*** Provided information ***
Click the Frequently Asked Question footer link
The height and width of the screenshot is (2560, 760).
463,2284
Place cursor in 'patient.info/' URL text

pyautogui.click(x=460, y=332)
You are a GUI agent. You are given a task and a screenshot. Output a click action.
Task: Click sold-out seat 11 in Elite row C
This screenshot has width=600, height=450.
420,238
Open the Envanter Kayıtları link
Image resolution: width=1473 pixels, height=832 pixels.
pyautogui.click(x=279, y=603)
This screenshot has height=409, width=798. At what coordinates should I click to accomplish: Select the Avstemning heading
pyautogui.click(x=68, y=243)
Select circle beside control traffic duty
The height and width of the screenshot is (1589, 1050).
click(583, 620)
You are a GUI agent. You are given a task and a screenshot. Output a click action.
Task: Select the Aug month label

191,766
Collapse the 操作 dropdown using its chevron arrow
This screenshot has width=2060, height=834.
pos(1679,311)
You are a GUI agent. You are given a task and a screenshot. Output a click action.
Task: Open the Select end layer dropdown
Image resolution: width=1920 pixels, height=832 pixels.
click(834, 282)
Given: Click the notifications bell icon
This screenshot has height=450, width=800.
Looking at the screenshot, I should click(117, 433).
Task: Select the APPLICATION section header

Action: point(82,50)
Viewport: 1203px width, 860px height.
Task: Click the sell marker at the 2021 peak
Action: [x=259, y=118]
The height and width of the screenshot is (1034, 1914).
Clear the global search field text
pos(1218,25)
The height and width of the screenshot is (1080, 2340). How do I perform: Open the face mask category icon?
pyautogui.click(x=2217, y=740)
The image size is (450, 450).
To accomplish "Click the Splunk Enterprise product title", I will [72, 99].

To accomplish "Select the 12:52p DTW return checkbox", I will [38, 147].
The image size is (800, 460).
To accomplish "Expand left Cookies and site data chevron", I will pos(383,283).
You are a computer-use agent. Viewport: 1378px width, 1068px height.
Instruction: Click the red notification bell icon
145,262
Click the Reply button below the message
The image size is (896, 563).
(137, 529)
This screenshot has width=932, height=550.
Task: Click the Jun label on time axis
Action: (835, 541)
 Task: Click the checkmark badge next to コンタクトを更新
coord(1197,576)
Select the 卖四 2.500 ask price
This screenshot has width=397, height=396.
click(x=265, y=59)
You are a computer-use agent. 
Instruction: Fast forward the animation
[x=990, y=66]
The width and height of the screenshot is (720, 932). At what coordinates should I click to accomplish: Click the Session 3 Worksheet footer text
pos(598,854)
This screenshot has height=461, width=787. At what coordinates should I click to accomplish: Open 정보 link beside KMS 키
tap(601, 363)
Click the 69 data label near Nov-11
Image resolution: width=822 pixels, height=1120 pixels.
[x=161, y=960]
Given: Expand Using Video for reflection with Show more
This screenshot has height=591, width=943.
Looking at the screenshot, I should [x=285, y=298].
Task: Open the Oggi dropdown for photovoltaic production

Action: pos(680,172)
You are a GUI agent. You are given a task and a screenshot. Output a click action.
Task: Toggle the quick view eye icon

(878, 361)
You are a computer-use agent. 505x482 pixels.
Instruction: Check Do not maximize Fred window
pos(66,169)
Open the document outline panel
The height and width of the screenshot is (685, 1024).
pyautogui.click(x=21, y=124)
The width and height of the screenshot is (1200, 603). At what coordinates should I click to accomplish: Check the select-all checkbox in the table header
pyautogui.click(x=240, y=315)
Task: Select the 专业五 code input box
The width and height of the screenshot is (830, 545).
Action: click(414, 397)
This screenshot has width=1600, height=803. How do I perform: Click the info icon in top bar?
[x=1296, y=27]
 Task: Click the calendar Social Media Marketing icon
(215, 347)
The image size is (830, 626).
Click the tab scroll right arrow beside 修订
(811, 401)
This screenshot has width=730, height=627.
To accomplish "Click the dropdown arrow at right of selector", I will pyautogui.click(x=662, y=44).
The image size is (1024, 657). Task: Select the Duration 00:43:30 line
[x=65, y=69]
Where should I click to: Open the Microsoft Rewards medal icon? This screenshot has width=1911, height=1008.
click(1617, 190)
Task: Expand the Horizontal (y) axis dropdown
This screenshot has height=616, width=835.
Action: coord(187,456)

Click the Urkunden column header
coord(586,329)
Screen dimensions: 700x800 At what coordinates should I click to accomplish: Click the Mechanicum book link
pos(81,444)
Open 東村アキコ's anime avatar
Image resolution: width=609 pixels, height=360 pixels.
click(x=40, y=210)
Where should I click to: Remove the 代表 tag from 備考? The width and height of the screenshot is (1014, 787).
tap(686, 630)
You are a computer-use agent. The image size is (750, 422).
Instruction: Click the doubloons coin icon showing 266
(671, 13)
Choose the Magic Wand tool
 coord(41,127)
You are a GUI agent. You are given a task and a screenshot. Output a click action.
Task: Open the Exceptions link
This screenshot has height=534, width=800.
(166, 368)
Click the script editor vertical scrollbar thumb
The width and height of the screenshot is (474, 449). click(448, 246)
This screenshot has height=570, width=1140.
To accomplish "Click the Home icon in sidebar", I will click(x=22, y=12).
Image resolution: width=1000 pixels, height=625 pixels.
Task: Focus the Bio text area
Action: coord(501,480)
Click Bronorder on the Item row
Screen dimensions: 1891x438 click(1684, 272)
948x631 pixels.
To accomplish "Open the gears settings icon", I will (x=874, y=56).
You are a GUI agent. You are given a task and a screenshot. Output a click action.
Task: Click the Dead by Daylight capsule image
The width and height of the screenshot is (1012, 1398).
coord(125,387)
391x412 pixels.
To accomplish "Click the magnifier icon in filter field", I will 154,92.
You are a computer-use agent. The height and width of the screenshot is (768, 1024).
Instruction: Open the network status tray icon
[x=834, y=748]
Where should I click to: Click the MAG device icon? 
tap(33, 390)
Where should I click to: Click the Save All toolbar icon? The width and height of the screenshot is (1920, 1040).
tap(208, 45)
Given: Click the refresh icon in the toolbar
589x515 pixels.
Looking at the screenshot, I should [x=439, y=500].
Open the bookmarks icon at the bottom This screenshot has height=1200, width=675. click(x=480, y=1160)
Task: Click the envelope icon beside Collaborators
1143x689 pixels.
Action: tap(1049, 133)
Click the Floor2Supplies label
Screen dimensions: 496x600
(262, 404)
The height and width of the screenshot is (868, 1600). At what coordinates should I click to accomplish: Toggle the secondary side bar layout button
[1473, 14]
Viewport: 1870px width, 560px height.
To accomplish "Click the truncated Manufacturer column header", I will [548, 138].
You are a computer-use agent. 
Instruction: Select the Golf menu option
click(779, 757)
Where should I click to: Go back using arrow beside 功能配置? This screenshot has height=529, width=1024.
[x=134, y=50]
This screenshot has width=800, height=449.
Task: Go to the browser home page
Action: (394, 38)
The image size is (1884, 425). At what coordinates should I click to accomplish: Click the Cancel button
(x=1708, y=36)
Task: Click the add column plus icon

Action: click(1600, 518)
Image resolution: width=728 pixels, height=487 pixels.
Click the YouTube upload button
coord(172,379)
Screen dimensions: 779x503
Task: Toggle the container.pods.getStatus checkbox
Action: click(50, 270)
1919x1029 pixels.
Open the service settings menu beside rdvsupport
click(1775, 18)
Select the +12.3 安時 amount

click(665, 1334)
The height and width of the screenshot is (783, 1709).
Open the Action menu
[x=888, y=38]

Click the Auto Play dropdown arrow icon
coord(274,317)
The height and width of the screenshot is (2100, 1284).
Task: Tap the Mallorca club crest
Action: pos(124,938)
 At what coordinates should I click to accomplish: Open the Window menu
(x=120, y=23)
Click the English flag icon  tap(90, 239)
*** End of Provided information ***
_What to work on_
Your answer should be each line of the data that contains the word "computer", copied as it stands.

_Answer box_
You are a computer-use agent. Viewport: 1378px width, 1068px height.
You are a computer-use agent. 
You are a computer-use agent. 505x482 pixels.
You are a computer-use agent. The image size is (750, 422).
You are a computer-use agent. The height and width of the screenshot is (768, 1024).
You are a computer-use agent. 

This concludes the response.